Wednesday, December 1, 2010

Which personal wiki / note taking system?

As you can probabably guess if you read my blog, I mostly use emacs
org-mode for my personal note taking and wiki needs. However, that
isn't alwasy the best way for a particular project and not everyone is
comfortable with emacs. At CCOM, we have a general mediawiki instance
for the whole group (70+ people) and a trac instance for coding
related wiki'ing, bugs, and svn/mercurial monitoring. At NASA, I've
been around a lot of twiki and elsewhere I've seen people using
MoinMoin. I didn't like twiki, but I saw Kanef do some amazing
auto-updating calendaring in it with some javascript magic that he
whipped up. Monica was using Wiki On A Stick (WOAS), but version
0.12.0 has been super buggy. There is also TiddyWiki and commercial
software (what was it than J. Dingler used??).
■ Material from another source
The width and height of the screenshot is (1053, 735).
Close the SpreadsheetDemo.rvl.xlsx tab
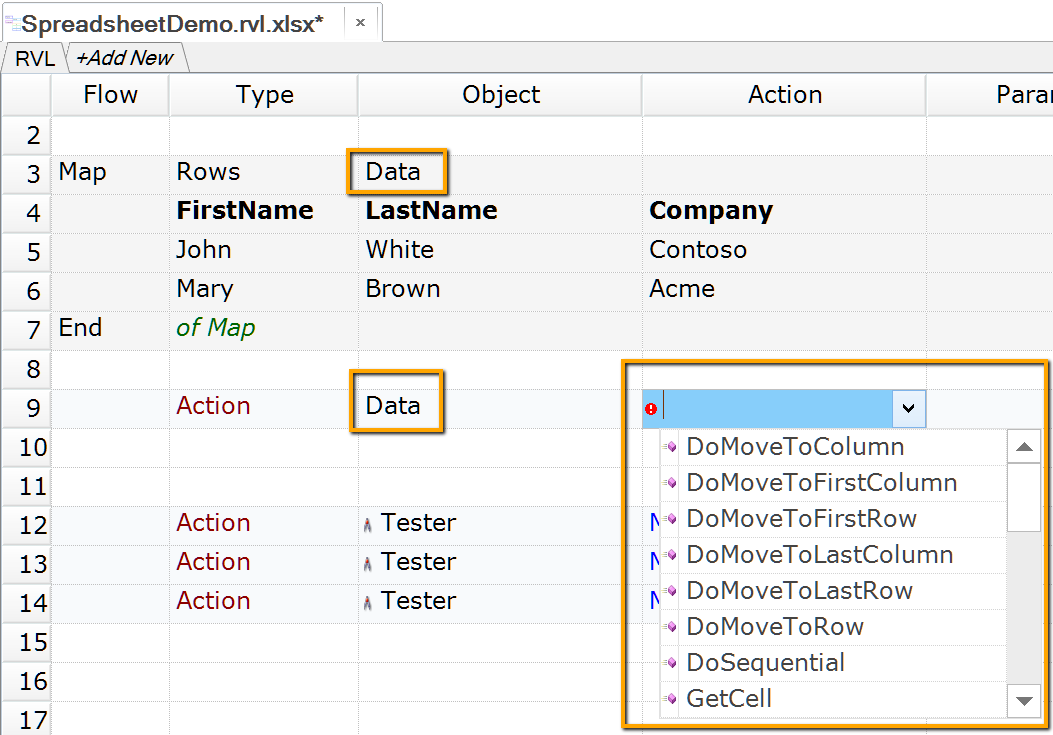pyautogui.click(x=360, y=22)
Wikipedia: Comparison of notetaking software and Comparison of wiki software. Note: neither one has WOAS. There is Personal wiki, which is more the topic at hand.

So... what do people use and why? Things like Trac and such can be
backed up, but I can see cross machine deployments being trouble.

5 comments:

  1. I use Google sites as part of a free Google Apps account. It has convenient sharing options and rudimentary document management (automatically versioning documents which are "attached" to pages. It's wysiwyg so perhaps not attractive to true geeks, but it allows me to focus on content rather than the mechanics of hosting, sharing and coding.

    ReplyDelete
  2. Sounds like you're talking about project management needs. Have you tried Basecamp? It's dead simple project management software with attachment support and version control. Eventually, our organizer software will meet your needs too :)

    ReplyDelete
  3. I've never used it myself (except on github), but what about Gollum? Gollum wikis are simply Git repositories that adhere to a specific format. Gollum pages may be written in a variety of formats and can be edited in a number of ways depending on your needs.
    https://github.com/github/gollum

    ReplyDelete
  4. I like PmWiki myself. It's small and portable, but more flexible than TiddlyWiki, which I never could get into.

    ReplyDelete
  5. Those are some great comments! There are a couple of things that some of them are missing.
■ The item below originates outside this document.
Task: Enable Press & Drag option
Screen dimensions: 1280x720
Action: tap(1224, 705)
    First, I'm okay with a package that requires programming or installing skill. But for others, requiring an install of ruby will be hard on the windows side, especially if the machine is locked down (govt rules that keep people from getting work done).

    Second, internet based solutions don't currently seem to work with an unconnected model. Google Docs and Basecamp don't work when you go to work on a ship with only email for a couple weeks. If the internet based systems had an offline mode that allowed things to progress without the internet and then merge back it, that would be awesome!

    That said, I think all of the posts so far list tools that I can recommend for certain situations.

    I am especially intrigued by Gollem with github-markup supporting emacs org-mode (and lots of other formats). Maybe I should dig a little into ruby. But, I spend most of my time in python with fink.